Laporan resmi telah dilayangkan ke Unit Perlindungan Perempuan dan Anak (PPA) Polresta Kendari pada Senin, (1/12/2025). Pelaku yang dilaporkan tak lain adalah inisial K, manajer dari koperasi tempat korban bekerja.
Direktur Yayasan Lembaga Bantuan Hukum (YLBH) Sultra Muh Fadri Laulewulu, selaku pihak yang mendampingi korban, membenarkan adanya laporan tersebut.
Ia mengungkapkan bahwa korban, yang bekerja sebagai tukang masak sejak September hingga November 2025, mengaku kerap mengalami pelecehan seksual dari terduga pelaku.
“Korban mengaku beberapa kali dilecehkan, dipegang alat vitalnya, bahkan pernah dipeluk dan diajak masuk ke kamar oleh oknum manajer tersebut,” ujar Fadri, pada Selasa (2/12/2025).
Fajri menjelaskan bahwa pengaduan dari D diterima pada 30 November 2025. Melihat kondisi psikologis korban yang mulai tertekan, pihak pendamping segera menindaklanjuti kasus tersebut ke ranah hukum.
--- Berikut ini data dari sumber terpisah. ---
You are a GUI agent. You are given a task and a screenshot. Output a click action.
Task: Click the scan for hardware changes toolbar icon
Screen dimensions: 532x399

Laporan yang didaftarkan ke Polresta Kendari ini menduga adanya pelanggaran terhadap Undang-Undang Nomor 12 Tahun 2022 tentang Tindak Pidana Kekerasan Seksual (TPKS).
Secara spesifik, perbuatan pelaku diduga memenuhi unsur dalam Pasal 6 huruf c, yang mengatur mengenai perbuatan pelecehan seksual fisik.
Saat ini, kasus dugaan kekerasan seksual ini telah masuk dalam penanganan aparat kepolisian. Pihak pendamping berharap agar proses hukum dapat berjalan cepat, transparan, dan memastikan korban mendapatkan keadilan serta pemenuhan hak-haknya.
“Harapan kami agar laporan ini diproses dengan cepat oleh pihak kepolisian demi memastikan korban mendapatkan keadilan,” tutup Fadri.